TESTO ESTRATTO:
============
In particolare, la difesa della Regione osserva che non può considerarsi il legislatore arbitro assoluto nella determinazione delle ipotesi di ineleggibilità e di incompatibilità, poichè lo scopo prescelto dal legislatore con l'adozione di un certo limite al diritto di elettorato passivo deve rispondere alla ratio della stessa limitazione e, se tale ratio è quella della incompatibilità, si rende necessario convertire in quest'ultima il limite erroneamente previsto come causa di ineleggibilità. Che ciò possa essere fatto dalla Corte costituzionale non vi sarebbe dubbio, avendolo quest'ultima già fatto in passato. Che ciò debba essere fatto nel caso in questione, deriverebbe inequivocabilmente dai lavori preparatori della legge impugnata, dai quali risulta che l'intento perseguito era quello di escludere il contemporaneo svolgimento di due cariche (consigliere regionale e parlamentare) caratterizzate da un impegno elevato e costante.
============
DATI FORNITI:

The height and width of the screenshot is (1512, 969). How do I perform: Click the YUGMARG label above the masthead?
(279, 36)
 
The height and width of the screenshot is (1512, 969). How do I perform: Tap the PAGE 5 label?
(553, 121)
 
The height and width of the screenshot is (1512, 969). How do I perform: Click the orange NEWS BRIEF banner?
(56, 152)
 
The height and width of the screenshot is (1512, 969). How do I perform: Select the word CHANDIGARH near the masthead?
============
COMPITO SCRITTO 1:
Traduci in inglese questa frase del testo estratto: "Che ciò possa essere fatto dalla Corte costituzionale non vi sarebbe dubbio, avendolo quest'ultima già fatto in passato."
COMPITO SCRITTO 2:
Riscrivi come lista JSON di stringhe le righe dei record che vanno dalla riga che contiene "PAGE 5 label?" fino alla fine dei record, estremi compresi. Metti una stringa per ogni riga e salta le righe vuote.

RISPOSTA COMPLETA 1:
There would be no doubt that this can be done by the Constitutional Court, since the Court has already done so in the past.

RISPOSTA COMPLETA 2:
[
  "The height and width of the screenshot is (1512, 969). How do I perform: Tap the PAGE 5 label?",
  "(553, 121)",
  "The height and width of the screenshot is (1512, 969). How do I perform: Click the orange NEWS BRIEF banner?",
  "(56, 152)",
  "The height and width of the screenshot is (1512, 969). How do I perform: Select the word CHANDIGARH near the masthead?"
]